While it is well documented that the overactivation of ionotropic glutamate receptors leads to seizures and excitotoxic injury, little is known about the role of metabotropic glutamate receptors (mGluRs) in epileptogenesis and neuronal injury. Intracerebroventricular (i.c.v.) infusion of the group I mGluR specific agonist (R,S)‐3,5‐dihydroxyphenylglycine (3,5‐DHPG) (1.5 μmol) to conscious rats produced severe and delayed seizures (onset at 4 hr) in 70% of the animals. The i.c.v. infusion of the group I mGluR non‐selective agonist 1S,3R‐1‐aminocyclopentane‐1,3‐dicarboxylic acid (1S,3R‐ACPD) (2 μmol) produced a similar rate of severe seizures, but with an early onset (0.6 hr).
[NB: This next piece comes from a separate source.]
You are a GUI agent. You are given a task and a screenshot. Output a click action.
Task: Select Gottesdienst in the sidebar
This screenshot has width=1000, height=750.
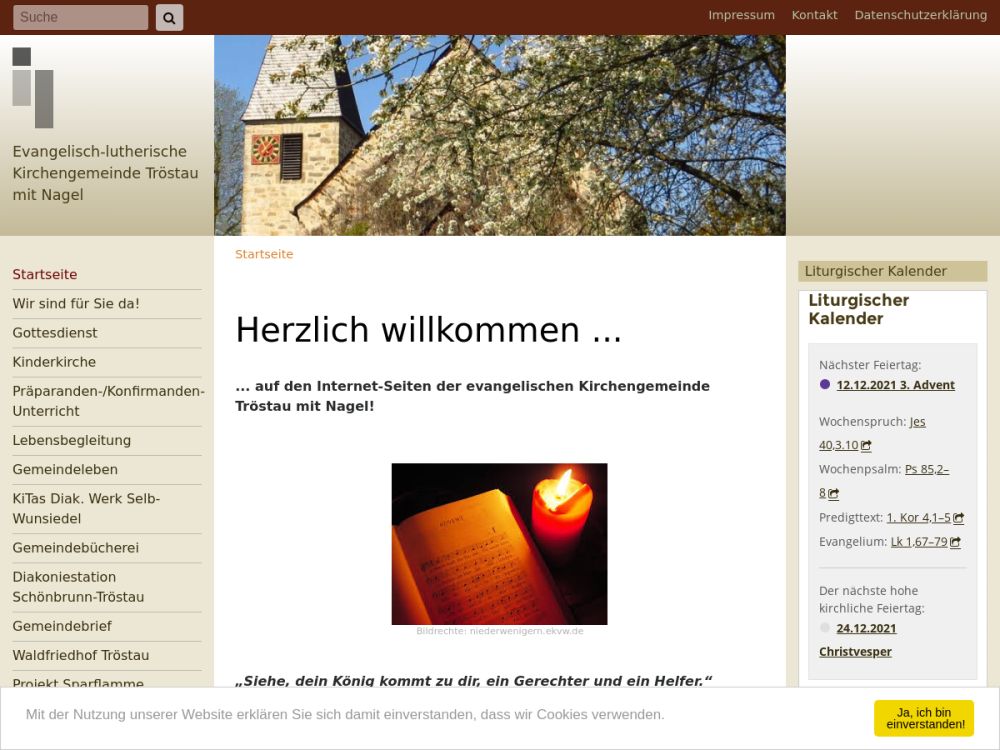coord(55,333)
The analysis of motor activity showed that 3,5‐DHPG elicited higher central stimulatory action than did 1S,3R‐ACPD. Histopathological analysis of the hippocampus showed that 3,5‐DHPG produced severe neuronal damage mainly in the CA1 pyramidal neurons and, to a lesser extent, in the CA3. Although 1S,3R‐ACPD infusion also induced a slight injury of the CA1 and CA3 pyramidal neurons, damage was greater in the CA4 and dentate gyrus cells. In conclusion, the in vivo activation of group I mGluRs with the selective agonist 3,5‐DHPG produces hyperexcitatory effects that lead to seizures and neuronal damage, these effects being more severe than those observed after infusion of the non‐selective agonist 1S,3R‐ACPD. J. Neurosci. Res. 51:339–348, 1998. © 1998 Wiley‐Liss, Inc.